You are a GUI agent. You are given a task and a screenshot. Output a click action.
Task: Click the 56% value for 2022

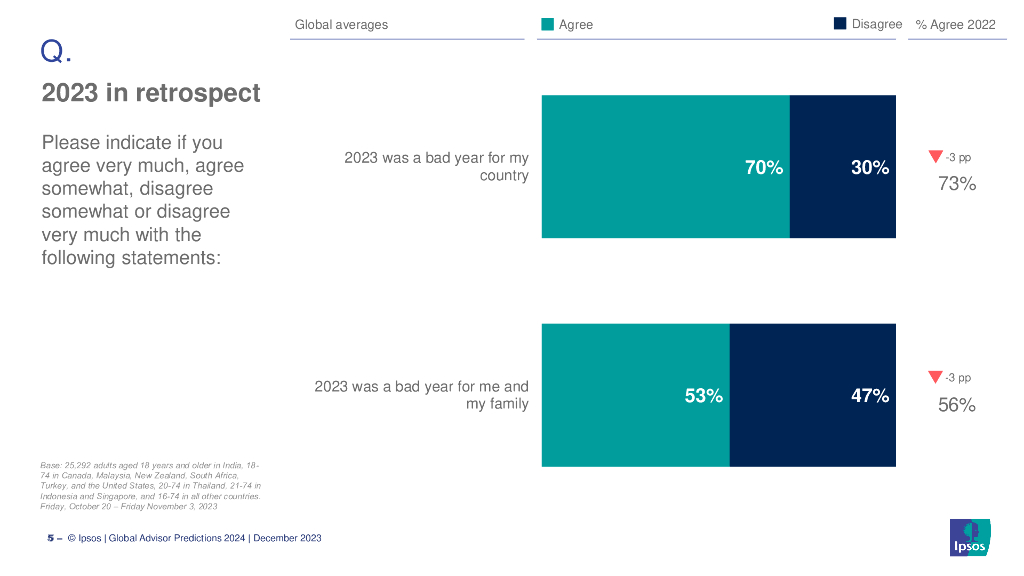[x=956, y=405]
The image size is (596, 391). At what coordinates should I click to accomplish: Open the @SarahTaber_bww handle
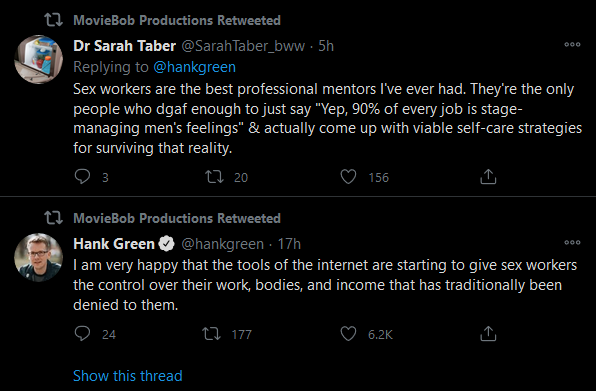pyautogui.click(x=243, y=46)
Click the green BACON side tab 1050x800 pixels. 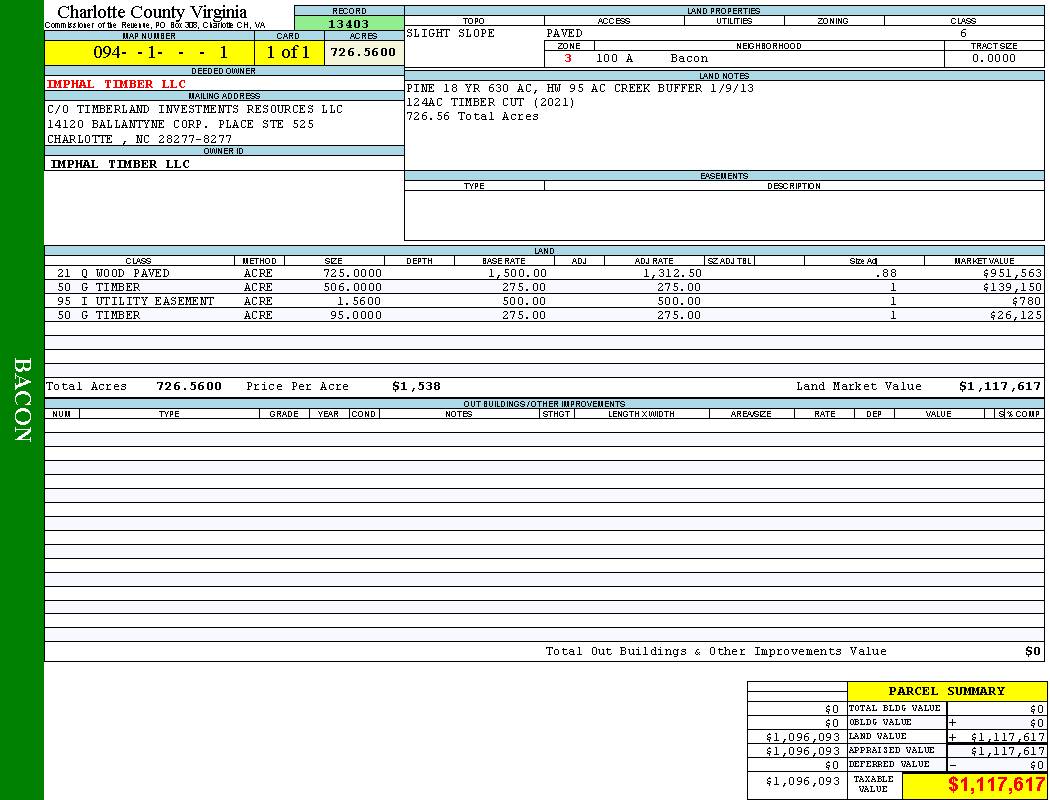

==*==

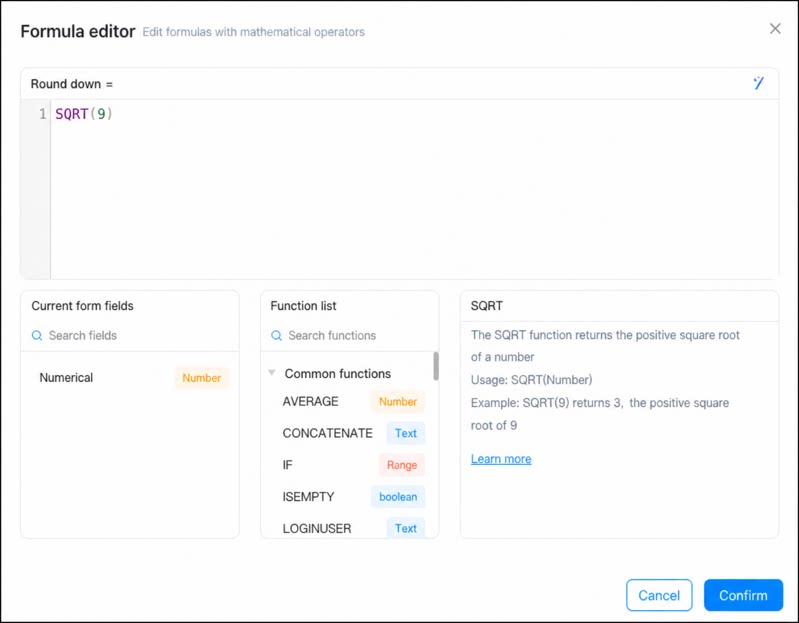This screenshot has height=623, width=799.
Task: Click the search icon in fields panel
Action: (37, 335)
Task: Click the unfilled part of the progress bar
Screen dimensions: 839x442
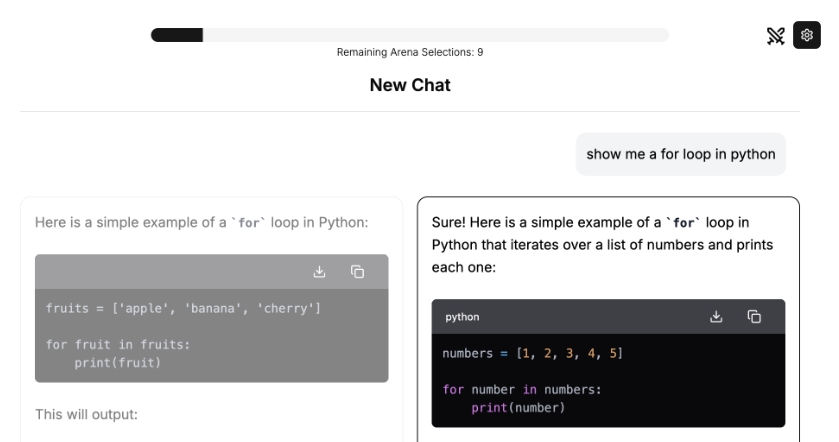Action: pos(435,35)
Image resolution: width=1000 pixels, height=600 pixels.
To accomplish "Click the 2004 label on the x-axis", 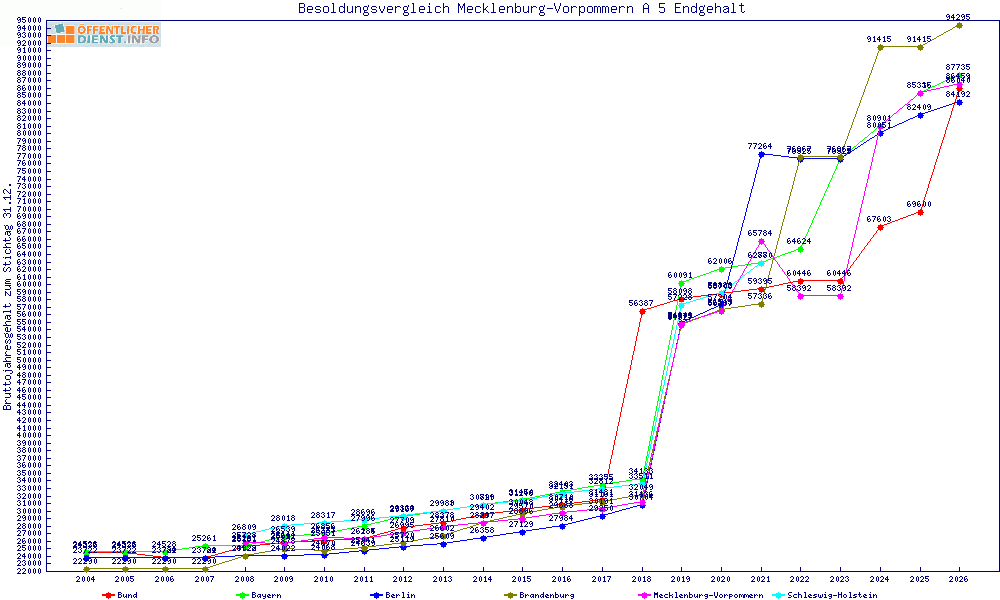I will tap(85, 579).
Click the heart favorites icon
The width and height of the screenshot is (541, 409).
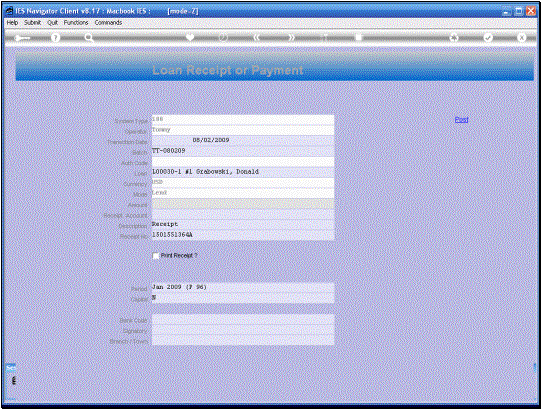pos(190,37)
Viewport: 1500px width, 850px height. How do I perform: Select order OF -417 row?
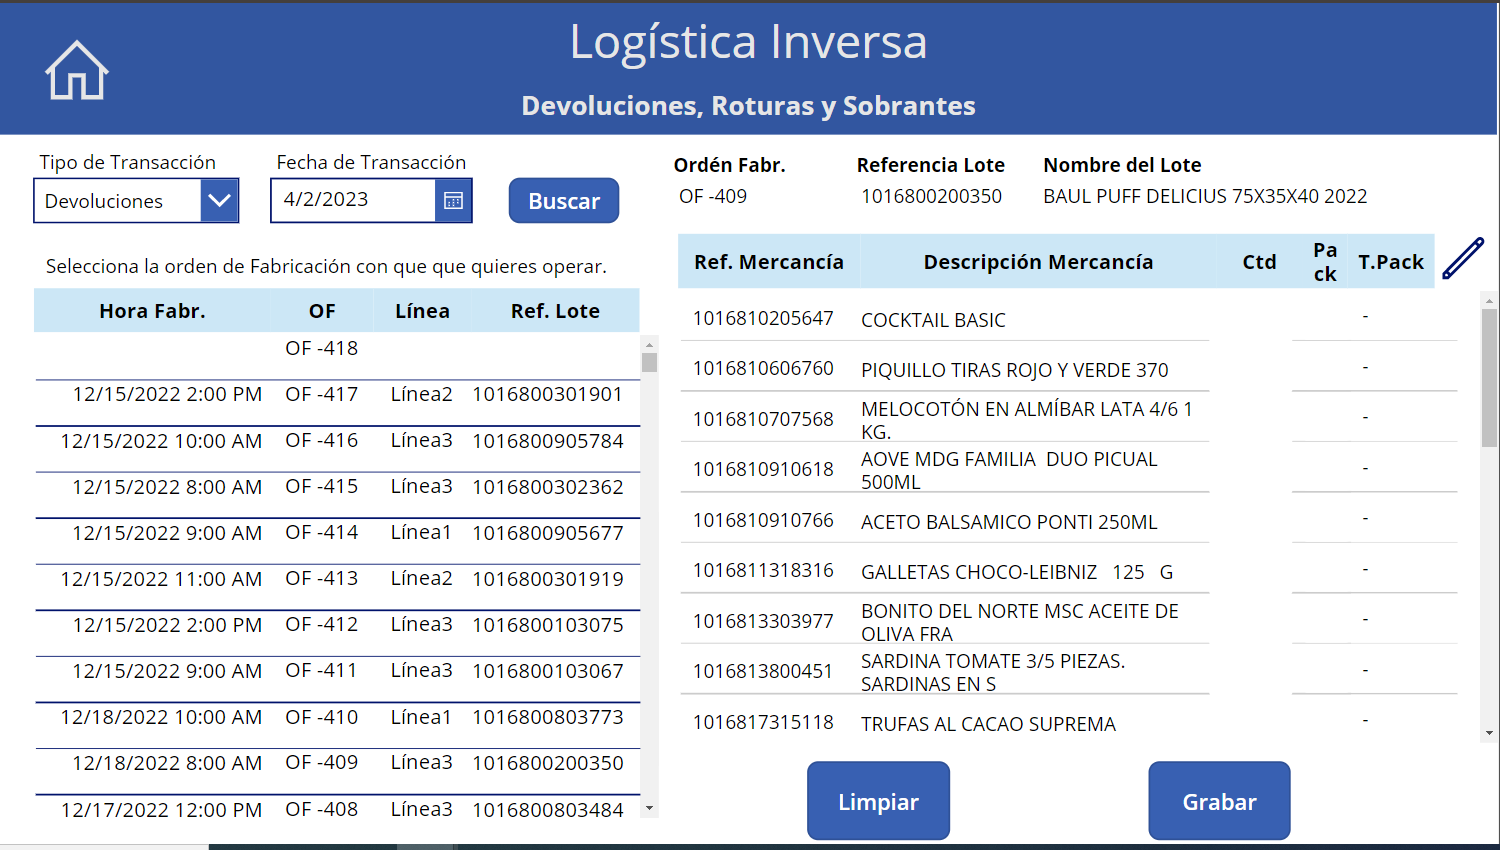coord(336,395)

==*==

Exercise details> Only the lines starting at the one with "You are a GUI" and ending at the one with "Click the green" should be printed, each exactly as it appears in the material above; the pictures are to be omitted.

Finished exercise>
You are a GUI agent. You are given a task and a screenshot. Output a click action.
Task: Click the 56% value for 2022

[x=956, y=405]
The image size is (596, 391). At what coordinates should I click to accomplish: Open the @SarahTaber_bww handle
pyautogui.click(x=243, y=46)
Click the green BACON side tab 1050x800 pixels. 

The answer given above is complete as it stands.